Con la nuova norma firmata dal ministro Andrea Orlando, il reato conseguente al mancato versamento del mantenimento viene ora punito con sanzioni estremamente severe (reclusione in carcere sino ad un anno e multa da 103 a 1032 euro), senza tener conto, tuttavia, dei possibili pericoli operativi e delle implicazioni incerte legate alla introduzione del 570 bis:

  • Alla luce dell’estrema genericità della norma, si espone ad una denuncia anche il coniuge che, nonostante abbia puntualmente versato l’assegno mensile, non abbia rimborsato le spese straordinarie per i figli (ad es. una visita medica o lo sport pomeridiano), spese che spesso superano quelle ordinarie, e soprattutto che non sono predeterminate o prevedibili su base periodica, e che potrebbero quindi risultare non sostenibili in base al reddito della parte valutato dal Tribunale nello stabilire il mantenimento; eppure il legislatore non fa alcuna menzione ad un limite o a termini per l’adempimento degli altri “obblighi di natura economica in materia di separazione dei coniugi e di affidamento condiviso dei figli”.

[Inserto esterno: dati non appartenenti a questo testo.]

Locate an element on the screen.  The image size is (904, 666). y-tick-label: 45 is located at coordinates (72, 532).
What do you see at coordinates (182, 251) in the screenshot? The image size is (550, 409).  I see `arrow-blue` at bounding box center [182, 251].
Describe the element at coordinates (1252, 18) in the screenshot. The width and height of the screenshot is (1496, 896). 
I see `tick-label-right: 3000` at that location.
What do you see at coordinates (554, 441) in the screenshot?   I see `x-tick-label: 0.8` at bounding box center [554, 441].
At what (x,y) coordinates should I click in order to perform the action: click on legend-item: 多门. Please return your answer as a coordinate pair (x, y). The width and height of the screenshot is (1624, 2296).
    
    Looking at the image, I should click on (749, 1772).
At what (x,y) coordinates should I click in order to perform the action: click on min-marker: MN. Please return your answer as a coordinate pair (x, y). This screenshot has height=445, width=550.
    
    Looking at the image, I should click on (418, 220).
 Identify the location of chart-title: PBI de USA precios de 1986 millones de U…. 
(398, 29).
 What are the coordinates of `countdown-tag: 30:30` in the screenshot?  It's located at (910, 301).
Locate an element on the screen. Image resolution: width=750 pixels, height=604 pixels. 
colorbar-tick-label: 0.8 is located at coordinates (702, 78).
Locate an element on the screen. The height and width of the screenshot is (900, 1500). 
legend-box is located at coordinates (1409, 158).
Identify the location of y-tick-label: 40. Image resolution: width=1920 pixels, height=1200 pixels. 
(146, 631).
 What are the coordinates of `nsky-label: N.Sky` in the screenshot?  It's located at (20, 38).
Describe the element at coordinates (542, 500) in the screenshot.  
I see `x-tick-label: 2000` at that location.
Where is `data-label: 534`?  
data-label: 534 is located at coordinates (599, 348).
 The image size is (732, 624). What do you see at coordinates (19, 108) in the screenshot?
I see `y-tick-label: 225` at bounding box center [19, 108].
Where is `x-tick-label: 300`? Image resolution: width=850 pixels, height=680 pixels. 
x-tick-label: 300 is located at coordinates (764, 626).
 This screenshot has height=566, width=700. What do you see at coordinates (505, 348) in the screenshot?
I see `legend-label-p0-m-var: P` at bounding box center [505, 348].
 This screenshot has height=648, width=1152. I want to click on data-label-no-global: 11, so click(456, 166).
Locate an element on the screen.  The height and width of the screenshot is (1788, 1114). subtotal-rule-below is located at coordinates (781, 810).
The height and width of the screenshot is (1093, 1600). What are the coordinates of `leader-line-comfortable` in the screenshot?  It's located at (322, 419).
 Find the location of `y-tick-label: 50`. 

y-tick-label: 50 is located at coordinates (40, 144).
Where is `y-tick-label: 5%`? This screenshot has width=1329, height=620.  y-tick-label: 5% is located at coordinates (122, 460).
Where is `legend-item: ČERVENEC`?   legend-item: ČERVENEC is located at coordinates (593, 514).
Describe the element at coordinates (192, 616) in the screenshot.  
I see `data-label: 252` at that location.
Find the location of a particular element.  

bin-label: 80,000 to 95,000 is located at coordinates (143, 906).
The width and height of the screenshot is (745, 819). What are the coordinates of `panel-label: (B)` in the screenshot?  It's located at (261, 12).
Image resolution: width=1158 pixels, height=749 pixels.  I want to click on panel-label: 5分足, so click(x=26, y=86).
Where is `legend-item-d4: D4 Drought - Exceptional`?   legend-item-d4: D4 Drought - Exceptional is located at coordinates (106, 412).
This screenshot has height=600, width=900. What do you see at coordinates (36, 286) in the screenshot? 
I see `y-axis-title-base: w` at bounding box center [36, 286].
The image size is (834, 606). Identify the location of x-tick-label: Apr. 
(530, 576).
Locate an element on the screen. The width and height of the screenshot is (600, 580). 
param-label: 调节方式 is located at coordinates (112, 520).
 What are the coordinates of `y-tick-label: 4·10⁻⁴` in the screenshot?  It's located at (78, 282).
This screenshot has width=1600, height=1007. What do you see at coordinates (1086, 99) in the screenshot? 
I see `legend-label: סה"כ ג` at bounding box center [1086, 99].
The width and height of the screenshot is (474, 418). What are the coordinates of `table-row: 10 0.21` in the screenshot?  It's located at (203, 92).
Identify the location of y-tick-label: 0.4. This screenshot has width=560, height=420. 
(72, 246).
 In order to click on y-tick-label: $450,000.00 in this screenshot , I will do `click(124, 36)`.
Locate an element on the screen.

  • Si rischia la galera anche per non aver pagato l’assegno disposto in corso di causa, assegno che dalla sentenza finale potrebbe risultare non dovuto o inferiore a quello provvisoriamente previsto dal giudice: in sostanza, ogni inosservanza dei propri obblighi diventa sempre più insidiosa se non motivata con estrema precisione in sede giudiziale, mettendo a dura prova l’accertamento del dolo del reato, che è principio cardine del diritto penale.
  • Se finora i padri separati che versavano in condizione di indigenza ed impossibilità ad adempiere hanno a volte scampato la condanna dimostrando la loro incolpevole e effettiva “non capacità economica”, la prova, già di per sé molto difficile, oggi sembrerebbe del tutto irrilevante rispetto alla esistenza di una obbligazione giudiziale.
  • Da ultimo, il legislatore prevede come reato non pagare l’assegno di separazione per il coniuge, mentre non pagare l’assegno per il figlio maggiorenne diviene reato solo in caso di divorzio, ma non in caso di separazione: viene cioè operato un distinguo del quale sinceramente si fa fatica a capire la ratio, tra figli maggiorenne di genitori separati e divorziati.
  • Anche per i figli nati da coppie non sposate valgono i principi penalistici in caso di fine della convivenza, ma solo dopo che il tribunale avrà stabilito un obbligo al versamento di un importo di mantenimento periodico.
  • I conviventi more uxorio che abbiano stipulato contratti di convivenza, o le persone omosessuali che si siano unite civilmente ai sensi della legge 76/2016, ad una prima lettura del 570 bis sarebbero di fatto esclusi dall’ applicazione del nuovo reato, facendo riferimento la norma esclusivamente ai “coniugi”: tuttavia, il ministero ha però chiarificato che il nuovo articolo è efficace nei confronti delle coppie di genitori che si siano unite civilmente o che abbiano stipulato un contratto di convivenza.
  • Le porte del carcere si aprono concretamente per i recidivi: infatti chi dovesse più volte essere coinvolto in un procedimento penale per il nuovo reato, vista la misura delle pene previste e vista la nuova impossibilità di beneficiare della sospensione condizionale della pena per più volte, rischia ad oggi di andare effettivamente in galera.

In conclusione, ancora una volta il legislatore è intervenuto in modo confuso, complicando più che facendo chiarezza in una materia che, considerata la crisi economica e la rilevanza sociale degli obblighi di mantenimento, avrebbe certamente meritato una disciplina più ragionata ed organica. Si è invece lasciato, ancora una volta, troppo margine di interpretazione alla magistratura, con il rischio di applicazioni anche molto diverse tra le varie aule di giustizia nelle vari sedi del nostro paese, ad esempio tra grandi città e piccoli tribunali, ovvero tra nord e sud, come notoriamente è avvenuto nella giurisprudenza di questi anni in materia di famiglia.